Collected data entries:
::::::::::

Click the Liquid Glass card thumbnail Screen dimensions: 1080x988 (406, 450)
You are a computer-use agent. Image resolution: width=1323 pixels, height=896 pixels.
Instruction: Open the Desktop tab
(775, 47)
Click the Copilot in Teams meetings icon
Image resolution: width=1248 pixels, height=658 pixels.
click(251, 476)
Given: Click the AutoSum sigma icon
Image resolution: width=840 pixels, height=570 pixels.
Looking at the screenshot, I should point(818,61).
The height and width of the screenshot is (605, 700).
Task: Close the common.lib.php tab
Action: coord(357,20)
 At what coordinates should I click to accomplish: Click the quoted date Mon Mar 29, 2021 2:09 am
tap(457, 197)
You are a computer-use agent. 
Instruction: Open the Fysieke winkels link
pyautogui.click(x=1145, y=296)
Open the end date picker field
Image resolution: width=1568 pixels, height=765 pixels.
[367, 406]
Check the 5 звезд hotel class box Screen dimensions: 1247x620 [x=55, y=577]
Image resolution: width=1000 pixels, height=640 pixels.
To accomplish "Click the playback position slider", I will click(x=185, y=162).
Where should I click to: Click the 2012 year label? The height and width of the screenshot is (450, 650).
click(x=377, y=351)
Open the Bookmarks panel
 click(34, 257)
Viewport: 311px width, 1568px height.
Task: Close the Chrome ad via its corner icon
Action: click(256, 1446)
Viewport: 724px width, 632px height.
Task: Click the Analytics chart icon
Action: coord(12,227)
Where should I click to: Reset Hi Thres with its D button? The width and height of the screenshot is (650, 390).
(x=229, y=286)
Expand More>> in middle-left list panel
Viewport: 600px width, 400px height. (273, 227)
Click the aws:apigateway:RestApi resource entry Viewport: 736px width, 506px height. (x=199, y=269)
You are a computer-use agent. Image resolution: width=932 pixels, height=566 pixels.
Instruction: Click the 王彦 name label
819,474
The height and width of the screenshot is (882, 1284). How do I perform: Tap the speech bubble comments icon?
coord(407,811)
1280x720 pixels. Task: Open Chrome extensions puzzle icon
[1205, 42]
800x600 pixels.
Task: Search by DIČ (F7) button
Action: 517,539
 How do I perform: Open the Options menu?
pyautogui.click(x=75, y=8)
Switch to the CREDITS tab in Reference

::::::::::

◆ **Your objective**: Copy, without any change, the lines above from the one containing "How do I perform: Open the Options menu?" to the end, both ends included. Add nothing else.

◆ **Completed task**:
 How do I perform: Open the Options menu?
pyautogui.click(x=75, y=8)
Switch to the CREDITS tab in Reference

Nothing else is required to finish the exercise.